27 marzo, 2023 19:00

Sólo a tu numen prodigioso / las Musas concedieron esta gracia / de ser tan nuevo siempre y tan copioso / que la curiosidad nunca se sacia / de tus obras mil veces repetidas”. Estos versos de Tomás de Iriarte dedicados a Haydn prueban hasta qué punto la música del austríaco era apreciada en los círculos aristocráticos e ilustrados de la España de finales del siglo XVIII. La nobleza madrileña profesaba una verdadera veneración por el maestro de Mozart y Beethoven. Como ha demostrado Marcelino Díez Martínez en un estupendo artículo sobre la cuestión, ello explica el sorprendente encargo que Franz Joseph Haydn recibió para que compusiera lo que acabaría siendo una de sus obras maestras, Las siete últimas palabras de nuestro salvador en la cruz.

La iniciativa se la debemos a dos figuras de la Ilustración andaluza. José Sáenz de Santamaría, marqués de Valde-Íñigo, era hijo de un indiano enriquecido que tras regresar de América se había instalado en Cádiz. Ordenado sacerdote, Sáenz de Santamaría se hizo cargo de la congregación de la iglesia del Rosario, en el centro de la ciudad, e invirtió parte de su fortuna familiar en la remodelación del templo –encargó los frescos nada menos que a Goya–, conocido como la Santa Cueva por un subterráneo que se había descubierto en unas reformas y que se había acondicionado para los ejercicios espirituales de los congregantes.

Retrato de Joseph Haydn (1791) / THOMAS HARDY

Retrato de Joseph Haydn (1791) / THOMAS HARDY

Allí se celebraba el ejercicio de las tres horas, una práctica religiosa originaria de las misiones jesuíticas del Perú e importada luego a España. Cada Viernes Santo, los fieles se reunían entre las doce y las tres de la tarde para meditar acerca de las siete últimas palabras –las últimas frases– que Jesucristo había pronunciado en la cruz. Según cuenta Díez Martínez, había sido un jesuita peruano, Alonso Messía Bedoya, quien había tenido la idea de introducir intervalos musicales entre cada una de las citas evangélicas.

Aunque la iniciativa del encargo a Haydn partió de Sáenz de Santamaría, fue Francisco de Paula María de Micón, marqués de Méritos, quien se encargó de escribir al compositor.
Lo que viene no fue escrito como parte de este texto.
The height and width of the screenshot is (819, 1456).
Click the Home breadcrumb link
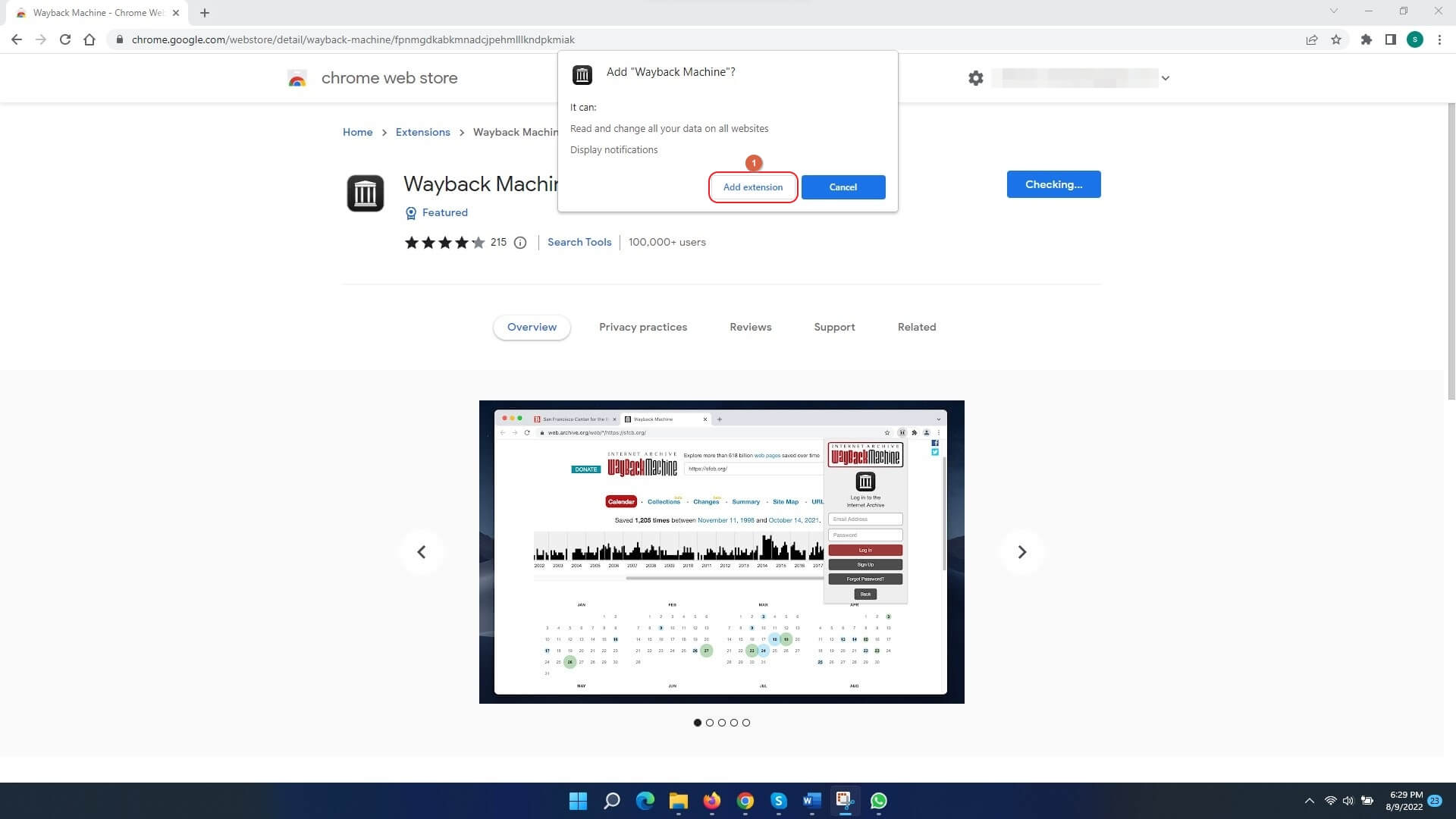[357, 131]
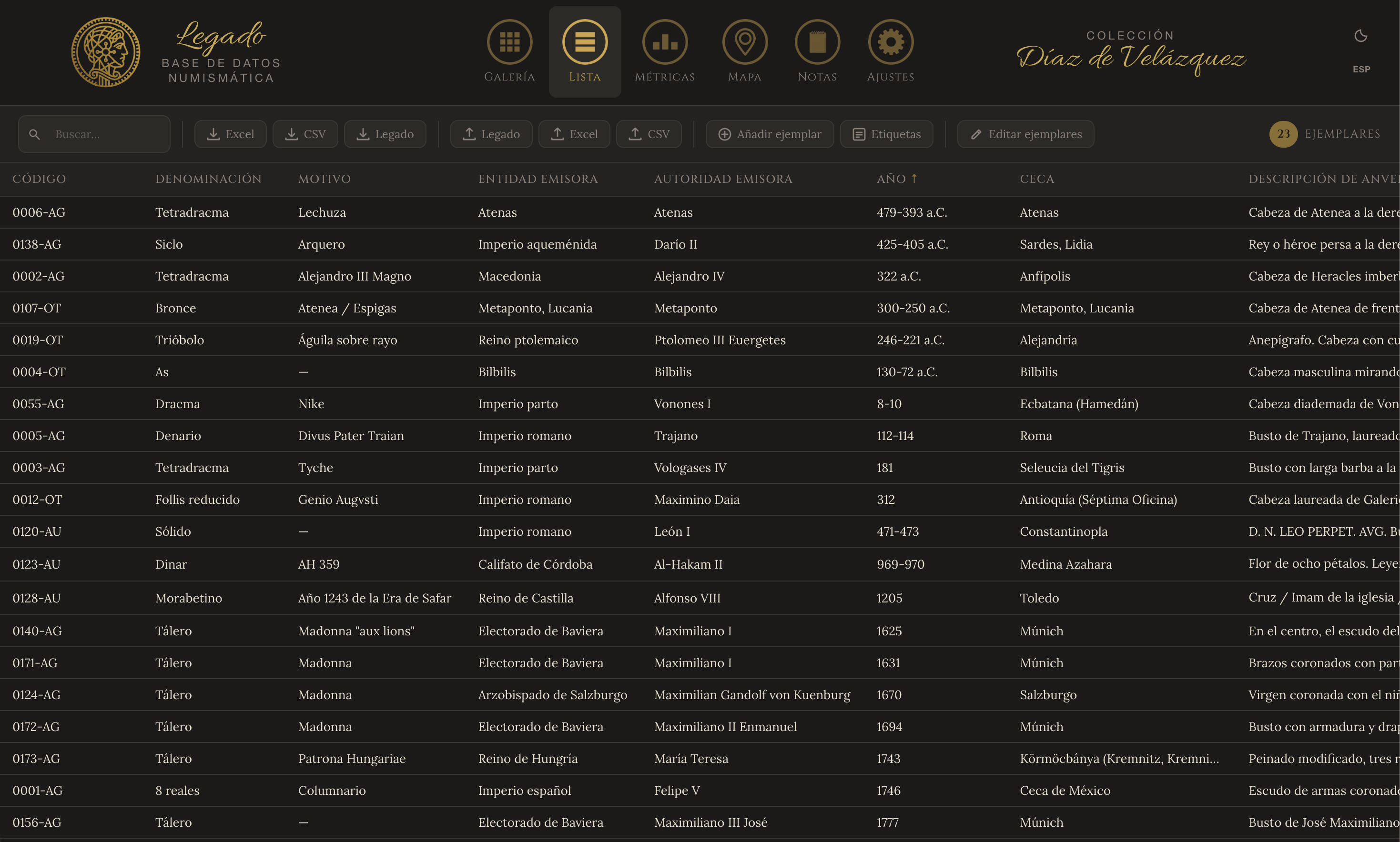Open the Mapa view
This screenshot has width=1400, height=842.
(x=745, y=51)
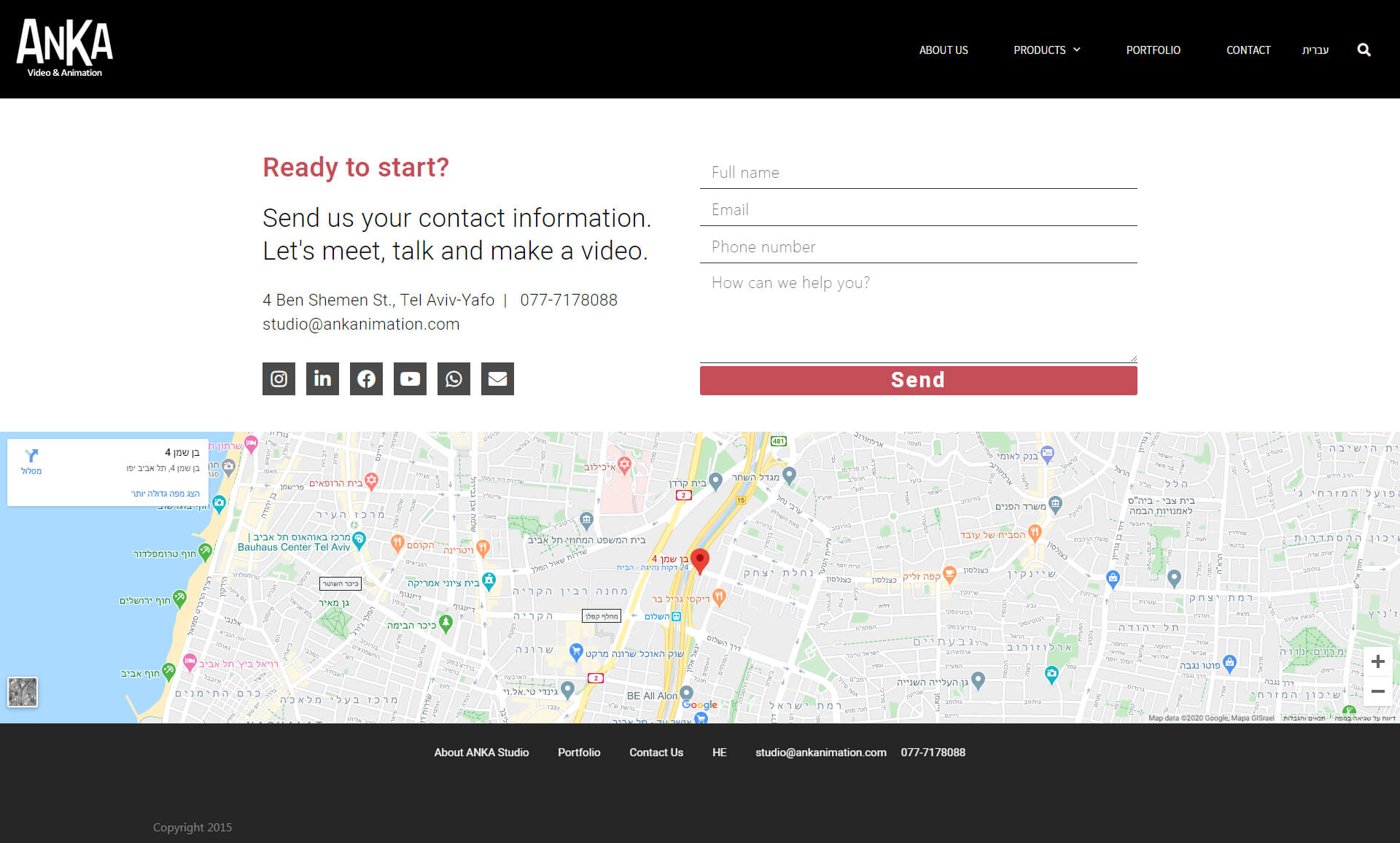
Task: Open the Facebook social icon
Action: pyautogui.click(x=366, y=378)
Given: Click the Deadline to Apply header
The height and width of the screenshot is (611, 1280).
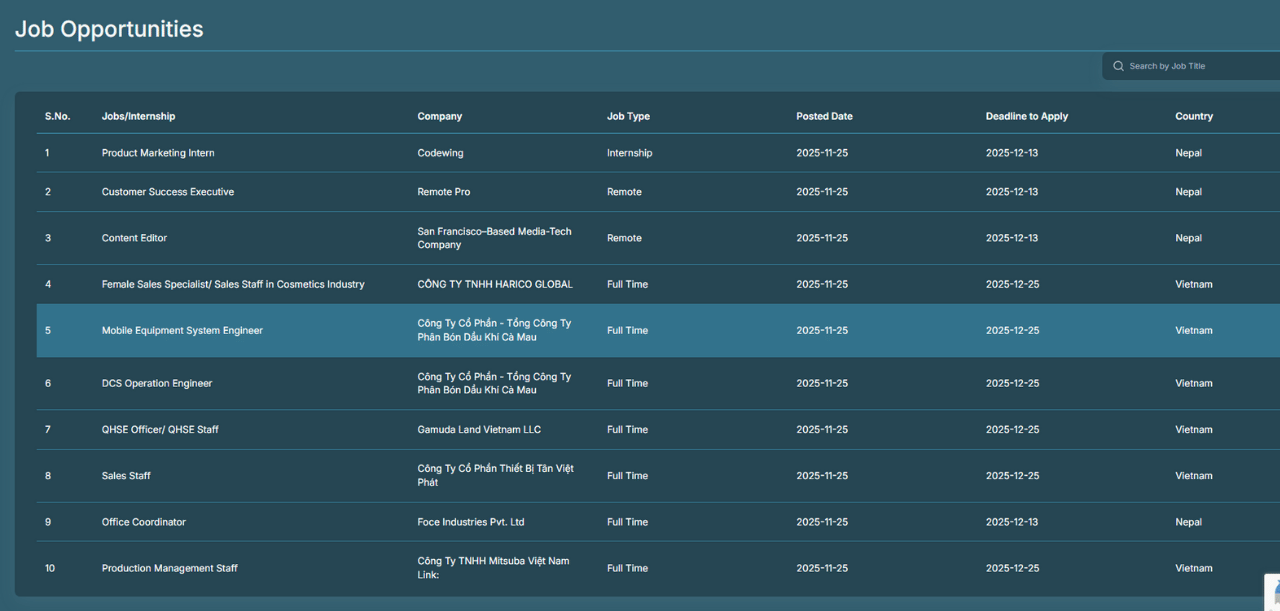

Micón era maestro de capilla, gran aficionado a la música y estaba muy bien relacionado con la corte de Carlos III. Fue él por tanto quien le remitió una carta en latín a Haydn explicándole con todo detalle el rito de las tres horas y cómo el templo se vestía de luto para la ocasión, con velos negros en las paredes y las ventanas y una única lámpara central que iluminaba el altar frente al que el obispo se arrodillaba tras la pronunciación de cada una de las frases del crucificado. Al parecer, la descripción impresionó mucho a Haydn, que aceptó el encargo, admitiendo sin embargo que “no sería fácil”.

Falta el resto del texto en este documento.